Sometimes the new items or technologies obsolete some thing that is already bought and paid for and on the boat. If we’re lucky, the new technology is given a few years of leadtime before it’s required, and the old items are allowed for a few years of additional use before being relegated to the rubbish bin or marine flea markets. But it’s always hard to resist new pieces of kit, since everyone worries that if only one life is saved with the new gear, then it will have been worth it.
Thus, it was somewhat amazing that one of the submissions presented in Sanya was to eliminate the carriage of SOLAS rocket parachute flares on offshore race boats. Instead of having six relatively expensive pyros on board, Category 1 boats would not have any. Not only are these flares dated, with an expiration date of 42 months, but they are virtually impossible to recycle or ship, and they have relatively few instances where they have been the critical alerting device in rescues.

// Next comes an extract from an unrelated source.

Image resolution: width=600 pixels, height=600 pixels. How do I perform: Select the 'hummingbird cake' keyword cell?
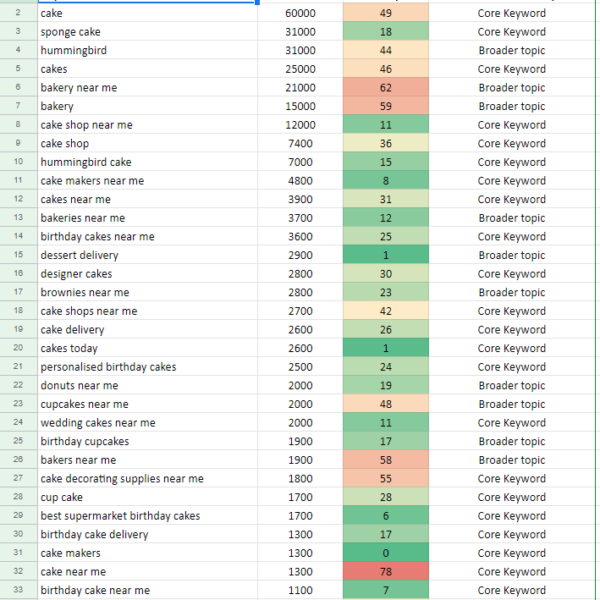tap(147, 162)
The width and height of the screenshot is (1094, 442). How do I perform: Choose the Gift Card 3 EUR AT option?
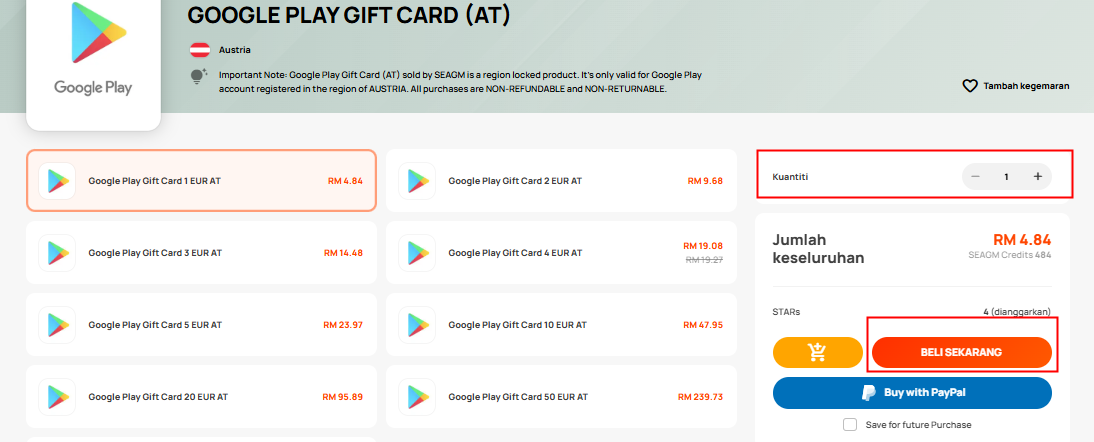point(202,252)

Remarkably, the Offshore Special Regulations committee voted to remove the need to carry these devices, showing a reversal of the trend to add consistently rather than to have each item fight for its place on the list of gear.
This raises the obvious question: how DO you decide what gear should be voluntarily carried, or require it to be carried, when sailing offshore? Is more always better? Are you playing fast and loose with the safety of your crew when you elect to not carry a piece of gear?
Let’s look at an example. Most of us would not consider voyaging down the coast of California and certainly not to Hawaii without carrying a life raft. But is this a logical choice? Life rafts cost around $4,500, require periodic maintenance that might amortize out to $200 per year, and last about 15 years. Total cost per year of ownership: $500 per year. But how many U.S. sailors are saved by life rafts every year? It’s a tiny number: perhaps 20 in a particularly bad year, and perhaps fewer than 10 in a good year. Is it worth it, ignoring the obvious argument that, “if it were your family, you’d sure want to have one if the boat sank” which is always going to be raised. A better argument that lacks some of the emotion is “what alternative do you have if your boat burns or sinks?” A life raft is nearly the only choice.
Let’s return to SOLAS rocket parachute flares. How may sailors are saved by this item, considering that they may have VHF radios, hand flares, EPIRBs, SEND devices, Iridium phones, strobe lights, spot lights and on and on? Perhaps parachute flares have fallen prey to the improving technologies that we all embrace, especially the ability to communicate over the horizon to either rescue networks or rescuing vessels. Perhaps, in this case, we can confidently retire these devices, and their frequent replacement, hazardous waste disposal, and potential to harm the B&G masthead unit, and feel confident that we’ve evolved beyond technologies that were more appropriate for the Titanic generation. As the song says, breaking up is hard to do, but sometimes it’s the right thing to do.